De sua sala com vista para a copa das árvores, no segundo andar da Faculdade de Saúde Pública da USP, o epidemiologista Carlos Augusto Monteiro lançou uma nova hipótese científica tão simples, mas tão simples, que parecia sempre ter estado lá. A teoria de Monteiro não pertence a campos profundamente abstratos, como aqueles enunciados pela matemática pura; não é do reino dos desafios que atormentam físicos teóricos, como o de conciliar relatividade geral com mecânica quântica. Pelo contrário. Trata do ato mais comezinho, importante, primal e intuitivo da humanidade: o de comer. Apesar de toda sua singeleza, causou um cataclismo na comunidade internacional de especialistas em saúde pública – e irritou à beça as gigantes da indústria da alimentação.

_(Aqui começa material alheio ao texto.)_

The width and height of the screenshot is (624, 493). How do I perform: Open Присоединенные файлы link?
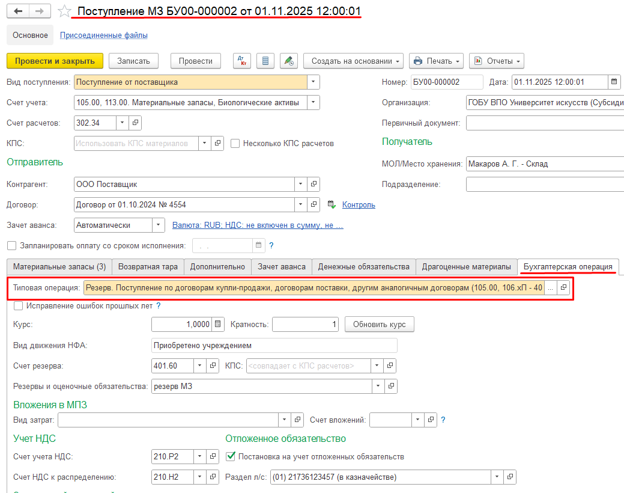click(104, 35)
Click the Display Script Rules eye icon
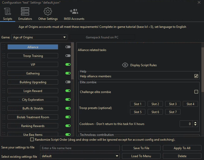 (x=125, y=65)
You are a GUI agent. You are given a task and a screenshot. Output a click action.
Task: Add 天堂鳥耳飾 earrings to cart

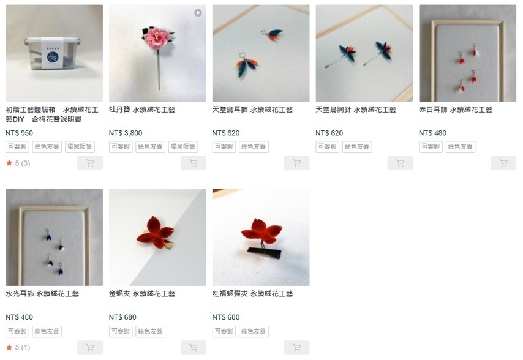tap(297, 163)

À frente do Núcleo de Pesquisas Epidemiológicas em Nutrição e Saúde (Nupens), um grupo que criou há três décadas na USP, Monteiro apresentou, em 2010, uma classificação de alimentos que mais tarde chamou de NOVA – em alusão irônica à explosão nuclear que acontece dentro de uma estrela. O sistema preconizava uma ruptura total na maneira como os cientistas costumavam estudar a comida. Até ali, os alimentos eram separados com base em seu conteúdo nutricional e não interessava a maneira como eles eram feitos. Na gaveta das fontes de carboidratos, por exemplo, entravam qualquer pão, biscoito ou massa – fossem eles caseiros ou cheios de aditivos químicos industriais. Entre as fontes de proteína, cabia qualquer tipo de carne, das frescas aos embutidos entupidos de corantes.